I went downstairs and made some coffee, then turned on the television, and laughed. Sitting primly before me on the screen, like boys at a spelling bee, the Running Buds were yukking it up with a pretty, petite woman, and she was giggling like a fool. It was a repeat of their interview on the Daybreak! show. But I only caught the end. The woman thanked the Buds for being on, and the camera cut away to a very handsome reporter who was striding purposefully forward.

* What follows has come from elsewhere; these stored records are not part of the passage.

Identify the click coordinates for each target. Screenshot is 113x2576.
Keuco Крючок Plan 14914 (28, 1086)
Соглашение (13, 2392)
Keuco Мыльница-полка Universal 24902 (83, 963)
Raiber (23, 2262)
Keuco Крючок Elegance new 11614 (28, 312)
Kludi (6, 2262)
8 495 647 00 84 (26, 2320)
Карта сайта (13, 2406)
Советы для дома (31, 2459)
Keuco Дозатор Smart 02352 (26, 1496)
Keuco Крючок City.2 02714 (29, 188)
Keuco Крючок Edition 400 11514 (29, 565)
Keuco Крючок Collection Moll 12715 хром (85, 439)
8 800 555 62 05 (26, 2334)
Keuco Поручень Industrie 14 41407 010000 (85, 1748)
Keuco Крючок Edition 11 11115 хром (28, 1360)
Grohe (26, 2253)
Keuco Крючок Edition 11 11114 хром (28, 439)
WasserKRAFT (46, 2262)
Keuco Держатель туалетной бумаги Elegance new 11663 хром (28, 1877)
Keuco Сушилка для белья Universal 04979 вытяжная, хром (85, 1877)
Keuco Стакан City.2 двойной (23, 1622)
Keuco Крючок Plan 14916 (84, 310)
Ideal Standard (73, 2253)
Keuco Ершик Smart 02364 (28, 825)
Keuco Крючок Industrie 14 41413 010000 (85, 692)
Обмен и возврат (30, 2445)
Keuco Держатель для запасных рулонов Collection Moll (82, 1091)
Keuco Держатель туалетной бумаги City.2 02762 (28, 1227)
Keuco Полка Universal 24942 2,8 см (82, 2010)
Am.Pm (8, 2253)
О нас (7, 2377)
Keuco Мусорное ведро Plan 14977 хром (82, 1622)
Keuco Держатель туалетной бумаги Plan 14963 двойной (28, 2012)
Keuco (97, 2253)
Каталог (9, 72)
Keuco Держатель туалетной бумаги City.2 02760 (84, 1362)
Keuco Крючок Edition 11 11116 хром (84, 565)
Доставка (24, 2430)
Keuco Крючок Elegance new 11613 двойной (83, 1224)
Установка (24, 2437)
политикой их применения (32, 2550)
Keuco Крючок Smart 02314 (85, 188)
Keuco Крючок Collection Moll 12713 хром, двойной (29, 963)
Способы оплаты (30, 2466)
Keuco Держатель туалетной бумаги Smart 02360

“For the past week,” he was saying, “professional divers have been trying to reach the bottom of this nine-mile glacial New York lake, in order to see if Glimmey, the ‘monster’ that was discovered last week, is the only one of its kind. Remarkably, not one single diver has been able to reach the bottom. This lake is so deep that the divers cannot swim any deeper than four hundred feet below the surface. Today, however, that will change. Today”—the camera slid off center to show a bright yellow machine beside the reporter—“a deep-sea pod will go under the fabled waters of Glimmerglass and will discover what, if anything, lives so far beneath the surface of this placid, lovely lake. And,” he said with great solemnity, “exactly how deep the lake goes.” Here, the camera shifted again, to show my lake, pink and golden in the sunrise, wreathed with wisps of fog.